About Wool fibre (part-1)

                                                              WOOL(Part-1)

#History

◆Wool is a type of fibre which obtained from sheep and other animal.

◆Wool in felted state was probably oldest fibre known to man.

◆History shows clearly that Mesopotamia is the birth place of the wool.

◆Manufacturing of woollen cloth was an important industry in Mesopotamia.

◆From there, this knowledge spread to adjoining areas and ancient Egyptians, Babylonians, Greeks and Hebrews practised hand spinning and weaving in home.

◆Thus wool industry developed as a household craft all over the world.

◆During the early Christian Era the finest woollen materials came from Baghdad, Damascus and other cities of the Turkish Empire.

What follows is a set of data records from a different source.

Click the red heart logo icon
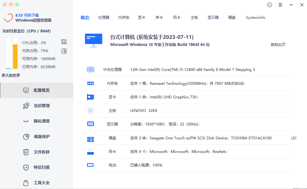The width and height of the screenshot is (307, 189). coord(8,18)
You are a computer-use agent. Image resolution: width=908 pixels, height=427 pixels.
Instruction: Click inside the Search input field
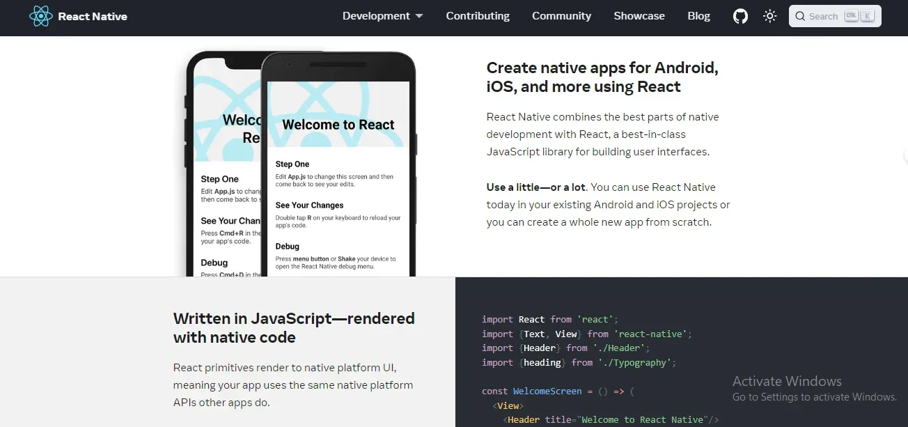coord(825,15)
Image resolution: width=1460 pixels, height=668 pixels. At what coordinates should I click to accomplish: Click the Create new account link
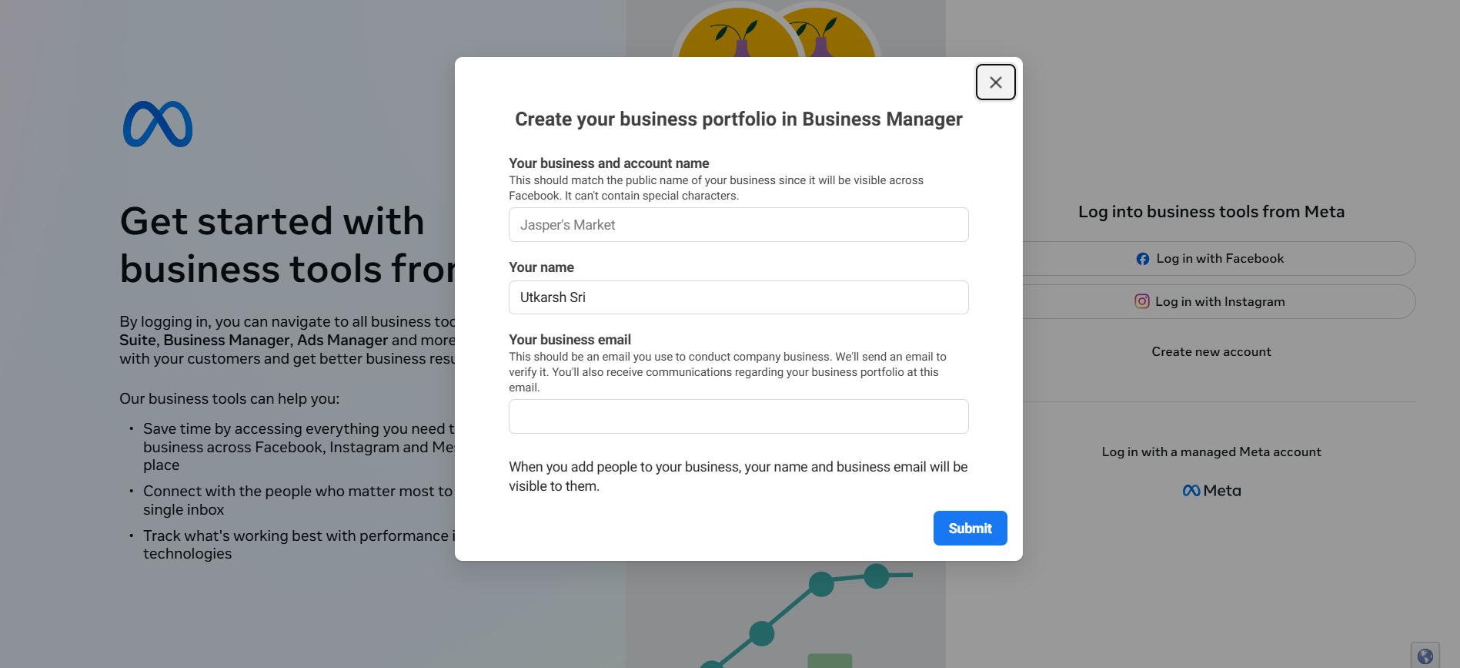[x=1211, y=351]
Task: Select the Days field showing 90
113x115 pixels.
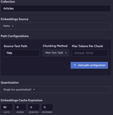Action: pyautogui.click(x=7, y=107)
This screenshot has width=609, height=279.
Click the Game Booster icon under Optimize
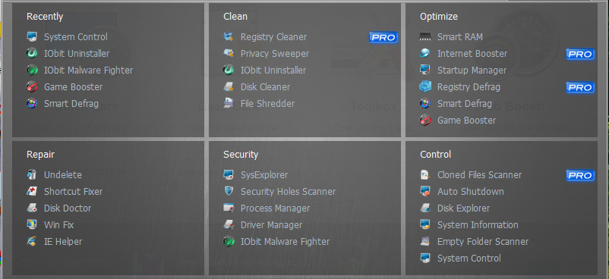click(425, 121)
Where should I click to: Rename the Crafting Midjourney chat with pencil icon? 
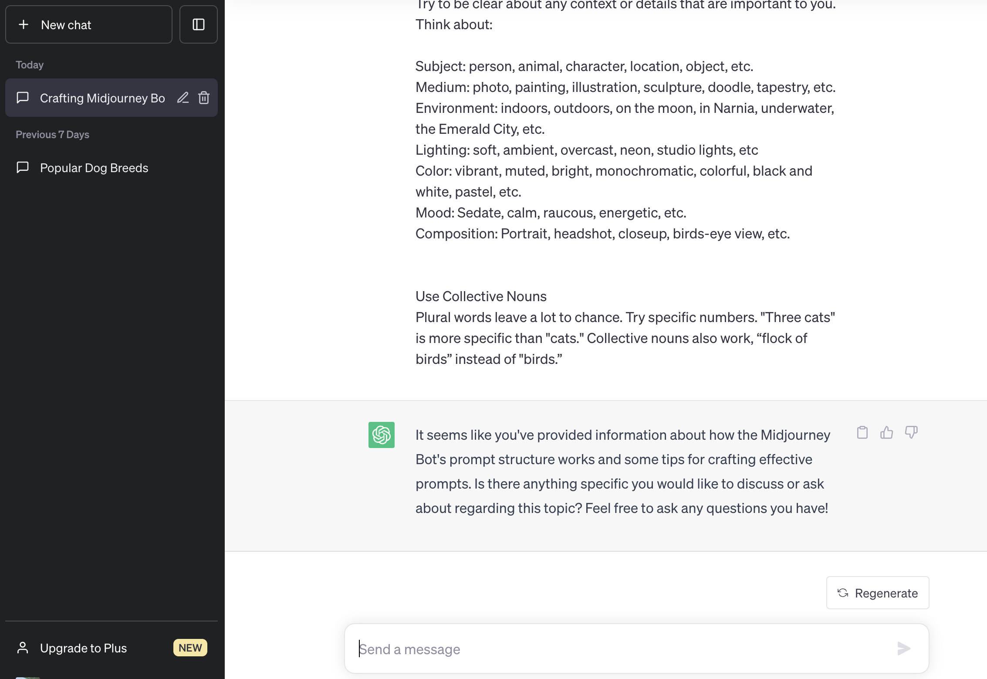tap(183, 98)
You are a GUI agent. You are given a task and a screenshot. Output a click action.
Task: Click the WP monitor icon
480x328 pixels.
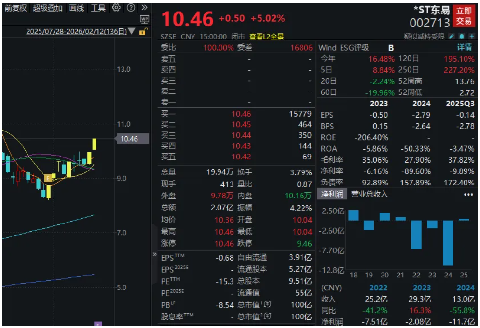[x=144, y=19]
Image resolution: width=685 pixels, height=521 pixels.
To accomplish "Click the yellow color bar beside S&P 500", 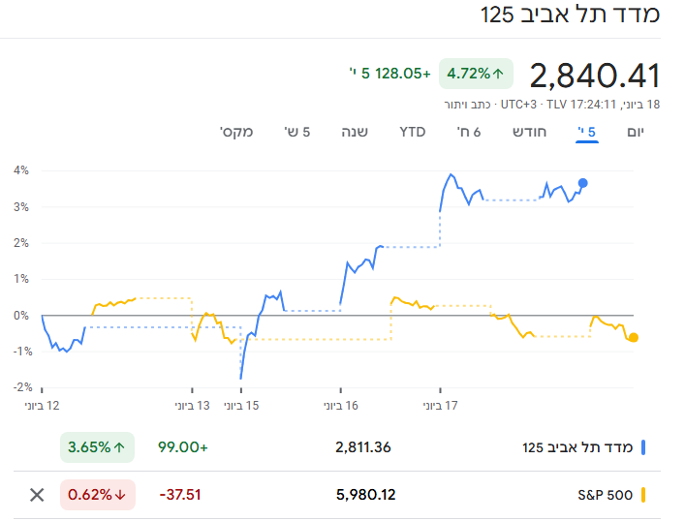I will click(x=643, y=495).
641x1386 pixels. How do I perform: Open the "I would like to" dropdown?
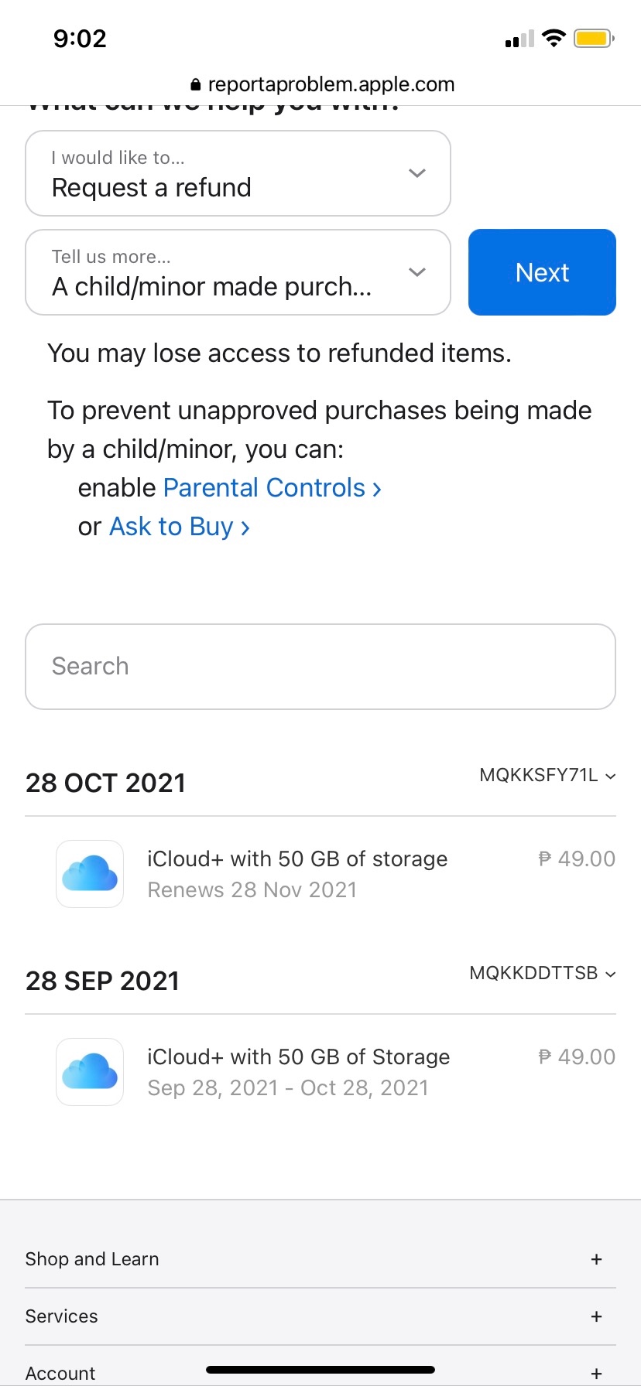coord(238,173)
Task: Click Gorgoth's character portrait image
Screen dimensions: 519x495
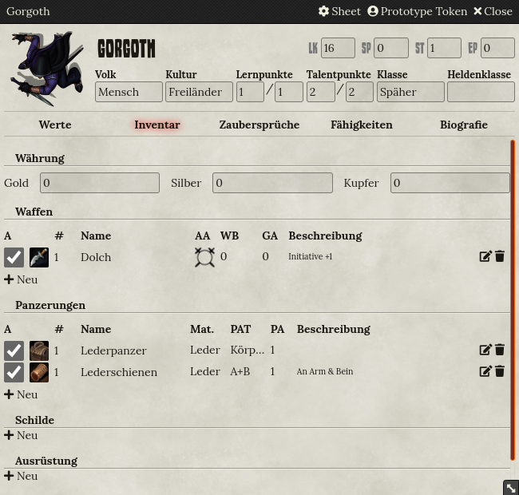Action: coord(47,69)
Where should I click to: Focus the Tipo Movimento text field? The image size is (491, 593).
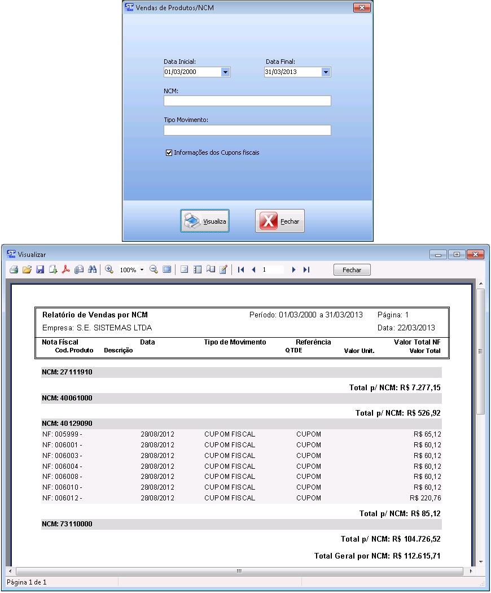[x=247, y=130]
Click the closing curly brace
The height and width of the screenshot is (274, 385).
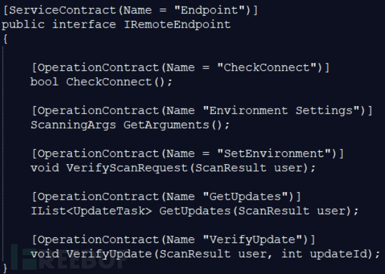pos(5,267)
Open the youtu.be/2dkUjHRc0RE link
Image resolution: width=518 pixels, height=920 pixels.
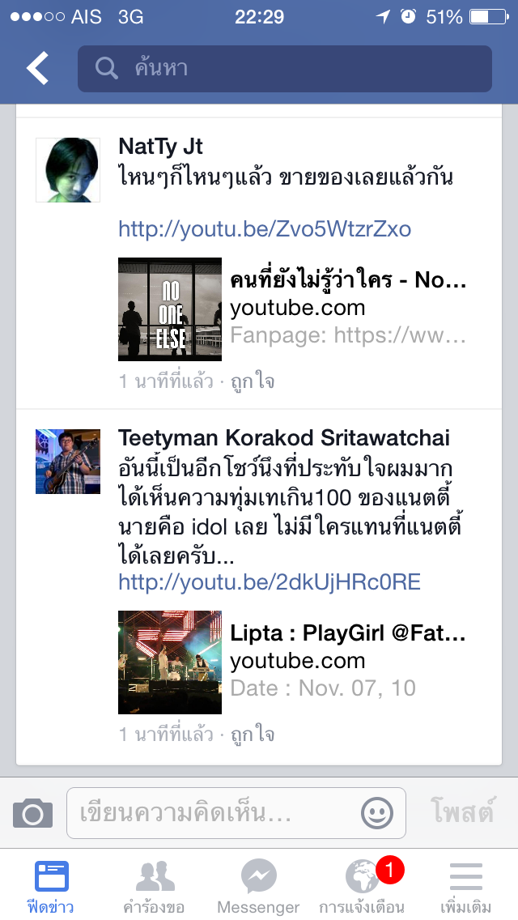[270, 582]
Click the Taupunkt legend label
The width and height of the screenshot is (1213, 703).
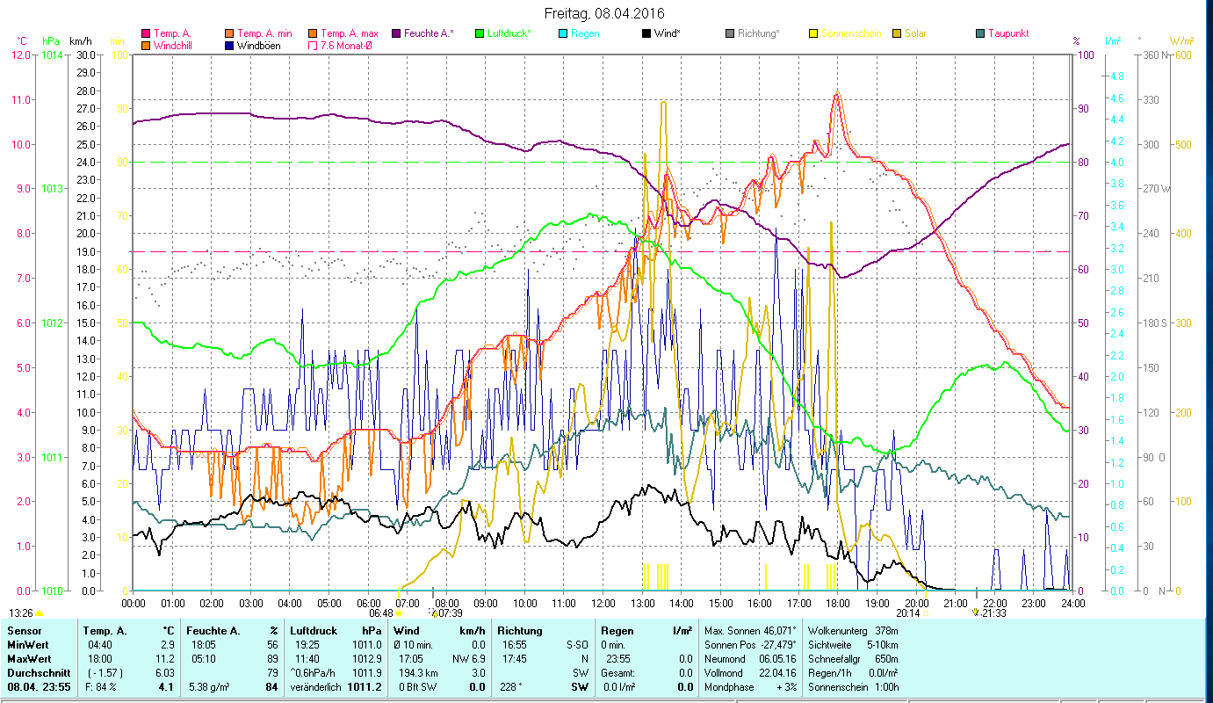tap(1007, 34)
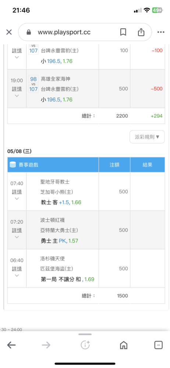Tap the bookmark icon in address bar

coord(123,32)
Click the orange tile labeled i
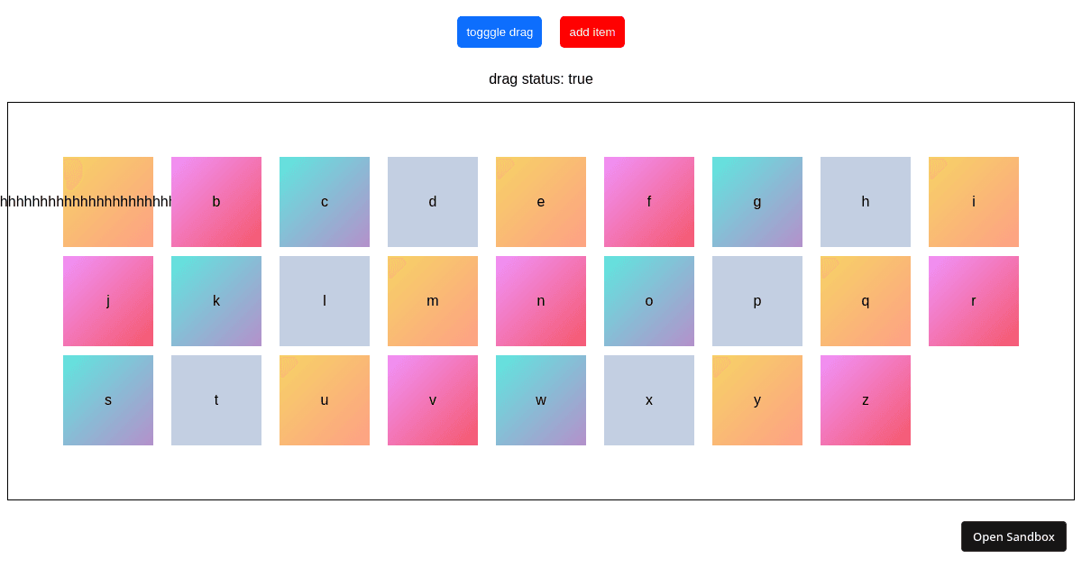 click(974, 202)
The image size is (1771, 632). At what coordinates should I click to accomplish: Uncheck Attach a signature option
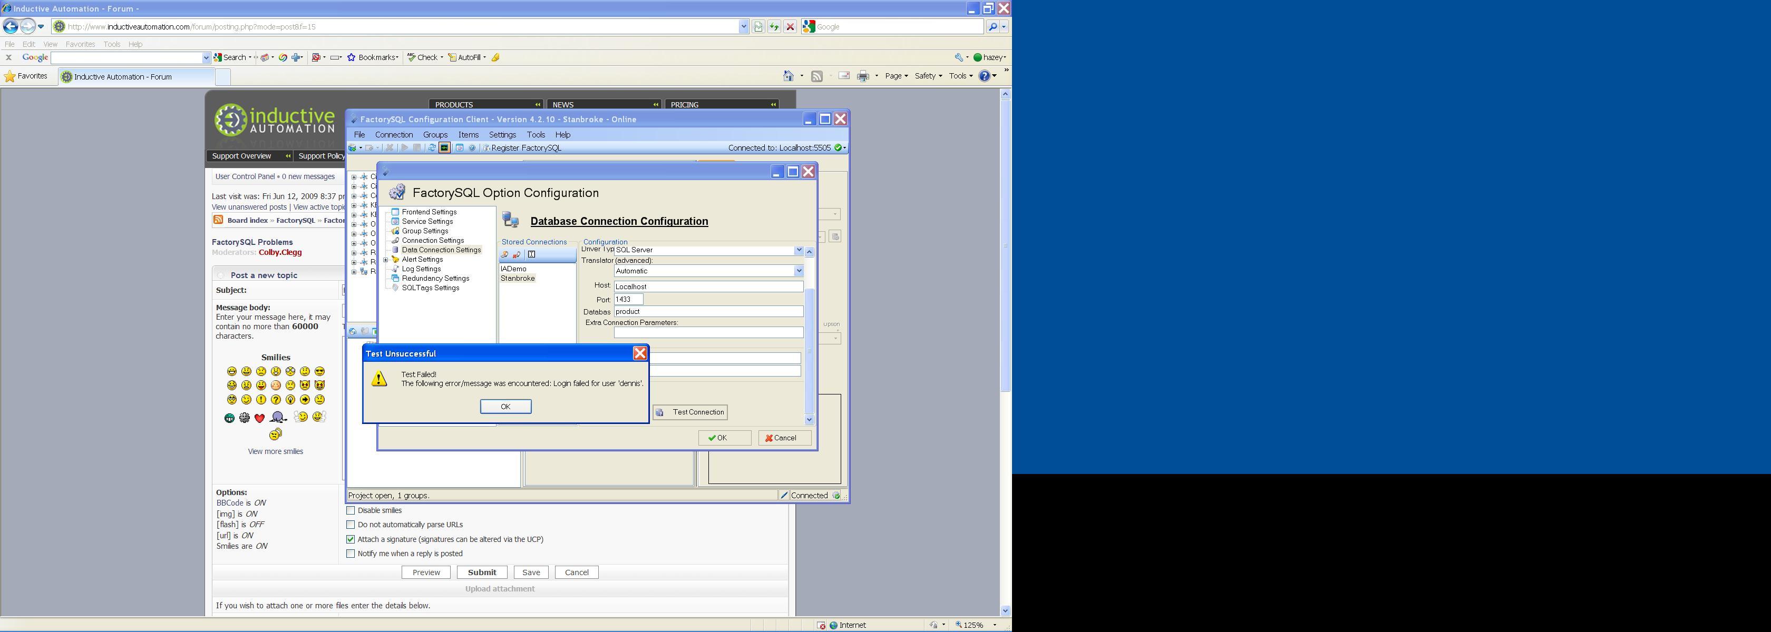tap(351, 539)
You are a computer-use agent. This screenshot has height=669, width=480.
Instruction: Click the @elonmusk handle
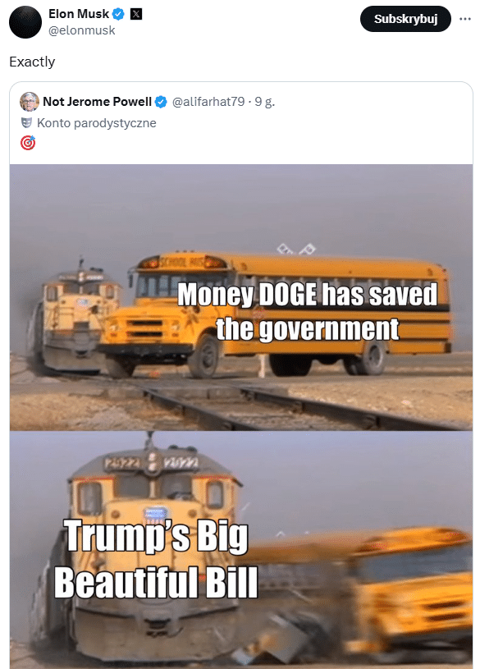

◆The middle ages of the woollen industry flourished in the Italian cities such as Venice and Florans, from were it spread to Netherlands, Belgium and England.

◆It then was take to America by a Spaniards. Some sheep were takes from England to Australia where there were no native sheep.

◆Wool flourished very well in Australia, which has become a leading wool producer followed by China, Us, New Zealand.

◆Animals grow hair on their body from carbon, hydrogen, oxygen, nitrogen, sulphur etc. These are obtained by animals from the food they eat and air they breath.

#Physical structure of wool

◆The wool fibre generally appears as a circular cylinder that tapers from the root to the tip. It has a spirally crimped form. When viewed through the microscope, wool fibre shows four distinct regions. They are:-
(a) the outer sheat or epicuticle,
(b) the scale cell layer, cuticle
(c) the cortex, and
(d) the medulla (in coarse world only)




(a) Epicuticle:-

◆The outer sheath consists of the non-protein part of the fibre.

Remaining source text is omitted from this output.